WORK INSTRUCTIONS:
1. In the article on Section 17 of the Arbitration and Conciliation Act, how did the 2015 Amendment make the tribunal's interim orders enforceable?
2. Continue the article on Section 17 of the Arbitration and Conciliation Act from the point where it stops.

## Start EXTRACT

Arbitration succeeds only if the eventual award is worth winning. If a party can dissipate assets, sell the disputed goods, or alter the status quo while proceedings drag on, the final award becomes a paper victory. Section 17 of the Arbitration and Conciliation Act, 1996 answers this anxiety by arming the arbitral tribunal itself with the power to grant interim measures of protection. After the landmark 2015 Amendment, the tribunal's powers under Section 17 were placed almost on par with a court's powers under Section 9, and its orders were made directly enforceable as orders of a civil court. This article traces the provision from its toothless original form through the watershed cases of Sundaram Finance, Alka Chandewar and Amazon v. Future Retail to its modern, robust avatar.

The Statutory Scheme of Section 17

Section 17 sits within Part I of the Arbitration and Conciliation Act, 1996, and embodies the model law's philosophy that the tribunal seized of a dispute is best placed to grant protective relief in respect of that dispute. The provision empowers the arbitral tribunal, at the request of a party, to order any party to take such interim measure of protection as the tribunal considers necessary in respect of the subject matter of the dispute. The relief contemplated mirrors the menu available to a court under Section 9 and includes the preservation, interim custody or sale of goods that are the subject matter of the arbitration agreement; securing the amount in dispute; an interim injunction or the appointment of a receiver; and detaining, preserving or inspecting any property or thing which is the subject matter of the dispute.

## End EXTRACT
## Start RAW DATA

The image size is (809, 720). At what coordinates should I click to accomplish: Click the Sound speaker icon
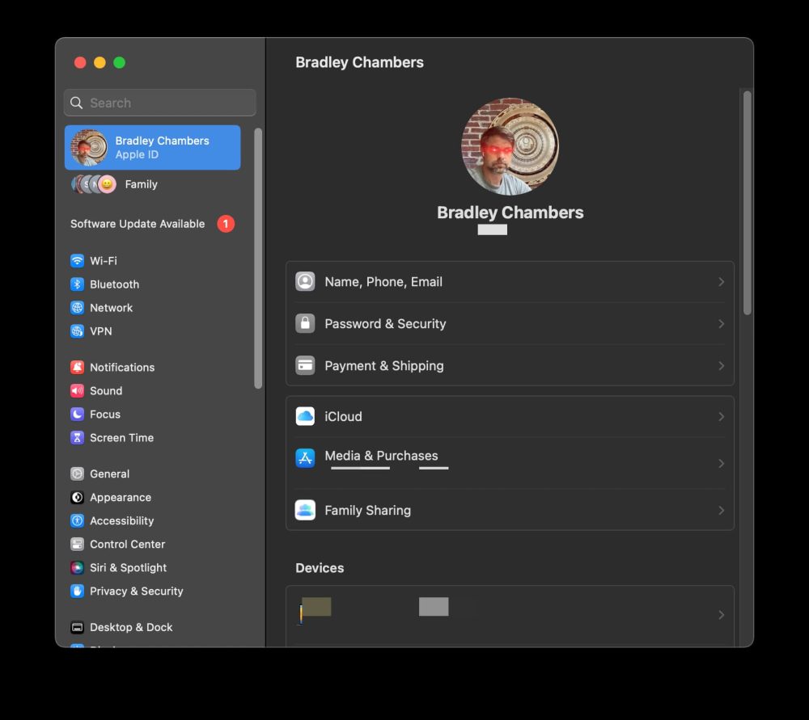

## End RAW DATA

ANSWERS FOR THE EXERCISE:
1. They were made directly enforceable as orders of a civil court.

2.
The animating purpose is to preserve the efficacy of the arbitral process. An interim order keeps the dispute alive in a meaningful sense, ensuring that the res survives until the tribunal can pronounce upon the merits. Without such a power, parties would be compelled to run to court at every stage, defeating the autonomy and self-contained character that the 1996 Act sought to confer upon arbitration. Section 17 must therefore be read alongside the definitions of arbitration, arbitral tribunal and court, because the identity of the body granting relief shapes both the scope of the power and the mode of its enforcement.

The Pre-2015 Position: A Power Without Teeth

In its original 1996 form, Section 17 suffered from a fatal structural defect: it conferred the power to order interim measures but said nothing about how those orders were to be enforced. An arbitral tribunal is a creature of private agreement; it possesses no inherent coercive machinery of its own. A party that simply ignored a Section 17 order could not be compelled to obey it, and the aggrieved party had no direct route to execution.

This deficiency was authoritatively exposed in Sundaram Finance Ltd. v. NEPC India Ltd. (1999) 2 SCC 479. The Supreme Court observed that although Section 17 empowers the tribunal to pass orders of interim protection, such orders cannot be enforced as orders of a court, and it was precisely because of this gap that Section 9 vested the court with a parallel power to grant interim relief during the arbitral proceedings. The Court thereby acknowledged that the tribunal's interim power, while real, was practically anaemic.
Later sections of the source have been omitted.